Lo que sí creo, sin embargo, que es posible encontrar en este film, aunque no sé si se podría afirmar que estuviera de forma consciente en las motivaciones originarias de la directora, es una crítica frontal al fanatismo y la implacabilidad de las corrientes predominantes del feminismo actual. Estas últimas estarían representadas por la figura rígida, intransigente y tenebrosa de la madre, mientras que Hildegart, la hija, vendría a encarnar un tipo de feminismo más solidario y humano que remitiría a las intenciones originales de ese ideario. En una escena memorable, poco antes de ser asesinada, Hildegart proclama frente a su madre: «Los hombres no son nuestros enemigos, madre.

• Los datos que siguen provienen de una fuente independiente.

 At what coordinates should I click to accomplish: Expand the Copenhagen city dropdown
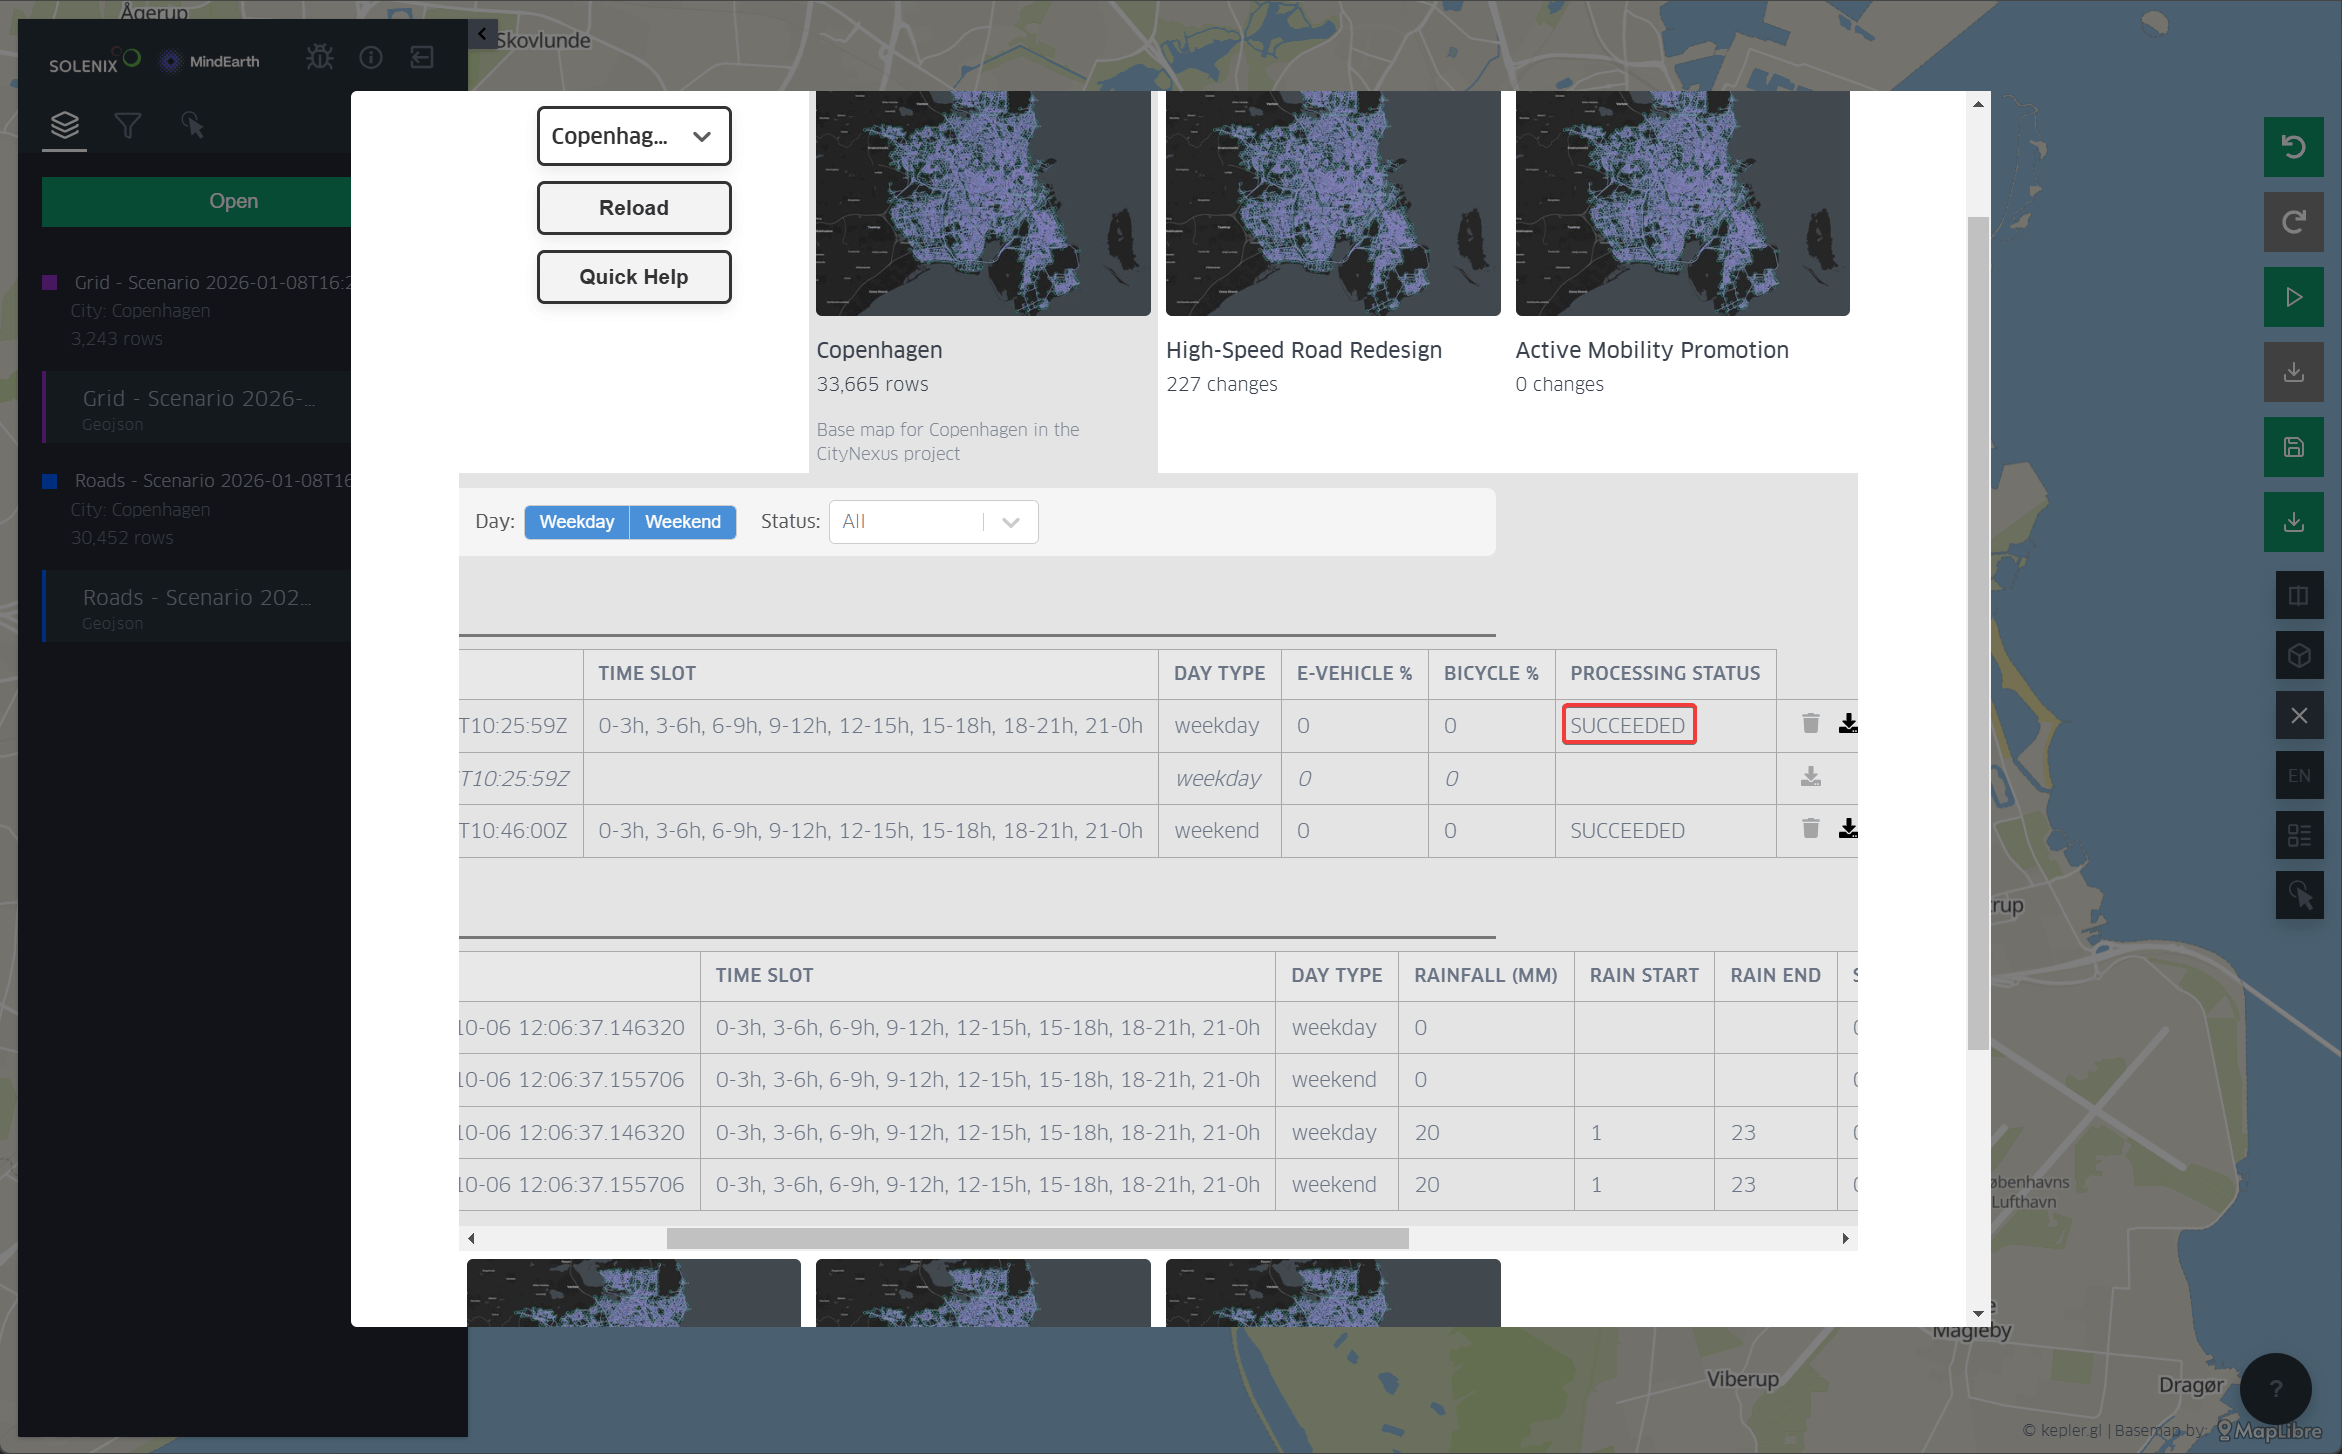tap(633, 136)
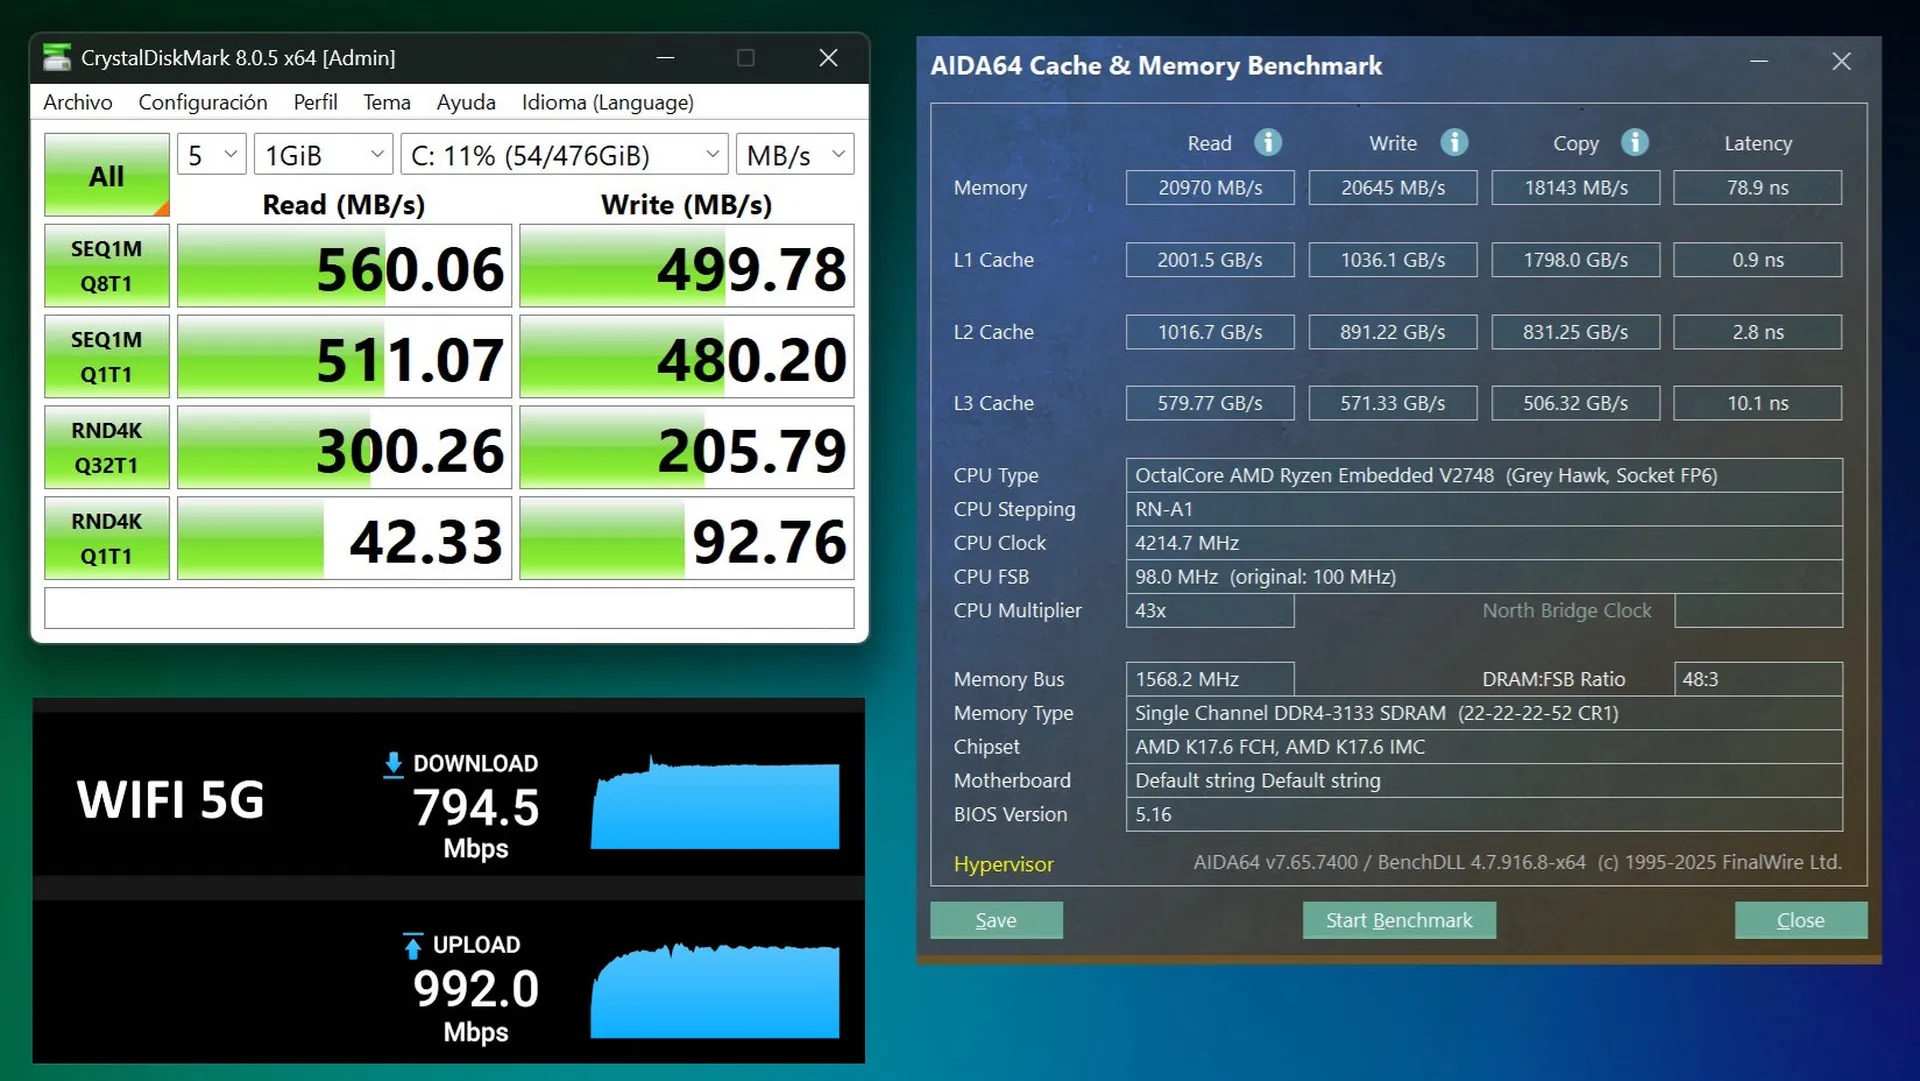Click the Save button in AIDA64
The image size is (1920, 1081).
pos(996,920)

Niegas la humanidad. Niegas a las mujeres. Las odias. Odias que sintamos. Y no hay revolución posible sin amor». Nada, en definitiva, que no se le pueda objetar cualquiera de nuestras líderes feministas.
Ahora bien, ¿quiere esto decir que la película de Paula Ortiz puede ser una especie de rebelión dentro del feminismo contra el que en la actualidad detenta el predominio? No podemos saberlo. Tal vez La virgen roja no sea más que una golondrina que no hace verano o un involuntario torpedo en la línea de flotación ideológica del feminismo dominante, pero puede también que sea un síntoma de que hay algo que se mueve dentro de ese universo, una valiente crítica y una saludable apelación a recuperar unos valores originarios han sido sustituidos por inercias de odio, intransigencia y sectarismo.